Item coordinate data:
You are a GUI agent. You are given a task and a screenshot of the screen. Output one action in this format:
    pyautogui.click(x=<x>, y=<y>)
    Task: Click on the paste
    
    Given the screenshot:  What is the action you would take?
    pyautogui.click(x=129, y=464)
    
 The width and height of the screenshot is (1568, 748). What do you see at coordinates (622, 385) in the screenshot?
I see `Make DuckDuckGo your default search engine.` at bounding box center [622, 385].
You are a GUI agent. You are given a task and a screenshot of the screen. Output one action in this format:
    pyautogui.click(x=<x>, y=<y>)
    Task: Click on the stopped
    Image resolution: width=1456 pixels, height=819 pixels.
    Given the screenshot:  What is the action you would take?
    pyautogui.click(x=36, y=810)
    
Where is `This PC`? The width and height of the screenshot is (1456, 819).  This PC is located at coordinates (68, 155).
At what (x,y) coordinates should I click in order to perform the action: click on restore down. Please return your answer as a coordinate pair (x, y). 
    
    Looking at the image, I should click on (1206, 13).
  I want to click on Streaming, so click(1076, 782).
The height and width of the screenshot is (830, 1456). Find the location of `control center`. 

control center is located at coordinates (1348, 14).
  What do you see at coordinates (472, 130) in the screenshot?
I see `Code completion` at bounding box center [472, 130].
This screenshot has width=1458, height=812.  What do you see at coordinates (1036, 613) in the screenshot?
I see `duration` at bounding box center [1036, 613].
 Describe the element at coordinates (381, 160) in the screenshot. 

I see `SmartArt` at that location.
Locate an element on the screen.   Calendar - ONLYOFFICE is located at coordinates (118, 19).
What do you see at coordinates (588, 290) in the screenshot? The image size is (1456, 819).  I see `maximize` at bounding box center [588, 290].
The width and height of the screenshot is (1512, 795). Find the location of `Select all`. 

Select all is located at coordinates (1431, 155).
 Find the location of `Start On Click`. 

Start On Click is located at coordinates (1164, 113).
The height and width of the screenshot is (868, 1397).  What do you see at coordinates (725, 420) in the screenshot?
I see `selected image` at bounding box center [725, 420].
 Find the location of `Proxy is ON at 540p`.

## Short exercise
Revise the records above by substituting "desktop agent" for every occurrence of "GUI agent", keeping all other text unchanged.

## Answer to this exercise
You are a desktop agent. You are given a task and a screenshot of the screen. Output one action in this format:
    pyautogui.click(x=<x>, y=<y>)
    Task: Click on the paste
    
    Given the screenshot:  What is the action you would take?
    pyautogui.click(x=129, y=464)
    
 The width and height of the screenshot is (1568, 748). What do you see at coordinates (622, 385) in the screenshot?
I see `Make DuckDuckGo your default search engine.` at bounding box center [622, 385].
You are a desktop agent. You are given a task and a screenshot of the screen. Output one action in this format:
    pyautogui.click(x=<x>, y=<y>)
    Task: Click on the stopped
    Image resolution: width=1456 pixels, height=819 pixels.
    Given the screenshot:  What is the action you would take?
    pyautogui.click(x=36, y=810)
    
Where is `This PC`? The width and height of the screenshot is (1456, 819).  This PC is located at coordinates (68, 155).
At what (x,y) coordinates should I click in order to perform the action: click on restore down. Please return your answer as a coordinate pair (x, y). 
    
    Looking at the image, I should click on (1206, 13).
  I want to click on Streaming, so click(1076, 782).
The height and width of the screenshot is (830, 1456). Find the location of `control center`. 

control center is located at coordinates (1348, 14).
  What do you see at coordinates (472, 130) in the screenshot?
I see `Code completion` at bounding box center [472, 130].
This screenshot has width=1458, height=812.  What do you see at coordinates (1036, 613) in the screenshot?
I see `duration` at bounding box center [1036, 613].
 Describe the element at coordinates (381, 160) in the screenshot. 

I see `SmartArt` at that location.
Locate an element on the screen.   Calendar - ONLYOFFICE is located at coordinates (118, 19).
What do you see at coordinates (588, 290) in the screenshot? The image size is (1456, 819).  I see `maximize` at bounding box center [588, 290].
The width and height of the screenshot is (1512, 795). Find the location of `Select all`. 

Select all is located at coordinates (1431, 155).
 Find the location of `Start On Click`. 

Start On Click is located at coordinates (1164, 113).
The height and width of the screenshot is (868, 1397).  What do you see at coordinates (725, 420) in the screenshot?
I see `selected image` at bounding box center [725, 420].
 Find the location of `Proxy is ON at 540p`.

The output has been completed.